In an interview with NPR’s All Things Considered, author Michael W. Clune talked about Gamelife, his memoir about growing up playing video games that speaks to the idea of solitude. He says:
My mother told me early when I was young that what’s most meaningful in life are the relations you have with other people. In this book, what I really wanted to explore was the part of life we have — the part of life we live — when we’re not with other people. The part when we’re alone.
There’s the cliche that we’re born and we die alone, and I take that quite seriously, and I believe that our most powerful and profound experiences in many ways are solitary experiences, and I believe that computer games, like literature and like some other devices in my life, were a means of training me for that kind of solitude.
Though I did play videogames as a child, it wasn’t a large part of my life. Solitude, however, was. And just as Clune said, it was suggested to me that solitude was a negative thing. Though my parents and teachers praised me for reading and writing, I was also made to believe that I was abnormal for indulging those pleasures at the expense of playing outdoors with other children.
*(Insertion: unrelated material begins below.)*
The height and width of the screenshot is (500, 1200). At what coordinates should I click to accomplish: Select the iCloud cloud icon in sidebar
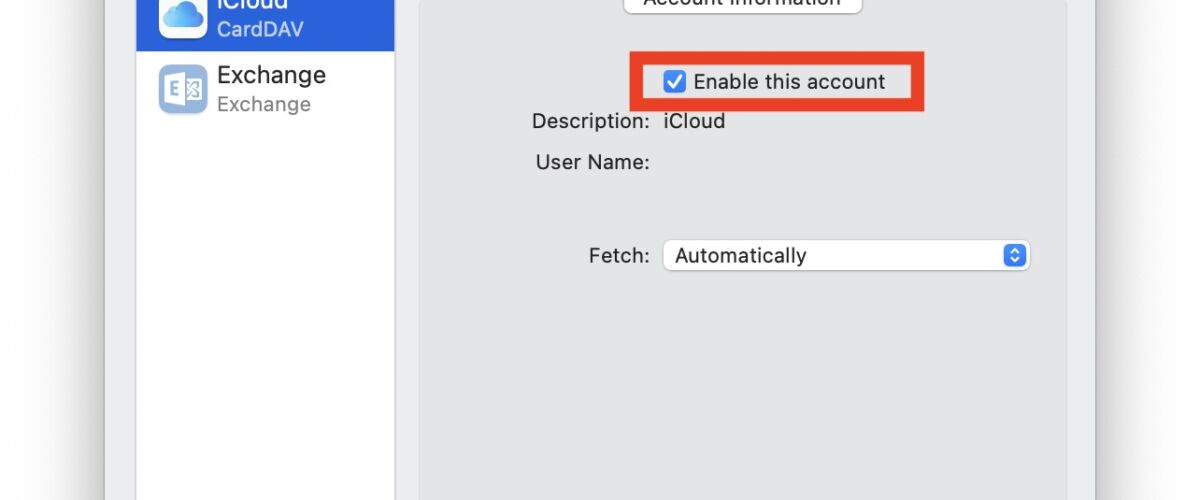pos(182,14)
Even as an adult, as I’ve struggled through writing my memoir, I’ve heard mentors and instructors say again and again that protagonists have to be decisive, goal achievers at odds with outside forces. They can’t be writers. They can’t be people who just sit around and think.
They can’t be me?
I feel a little vindicated when Clune says, “I believe that our most powerful and profound experiences in many ways are solitary experiences.” Maybe he doesn’t mean this literally. Maybe he means that even when we’re in relationship with people who love us dearly and whom we love, our experiences, even when shared are, at their core, are so highly individualized that they are solitary.
Relationships—family relationships, friendships, romantic relationships, literary camaraderie—are relevant, important. But so are times of solitude. We need quiet, private moments to ourselves to know ourselves, to be ourselves, to reflect, to dream, to pray, to read, to write, to rest, to imagine.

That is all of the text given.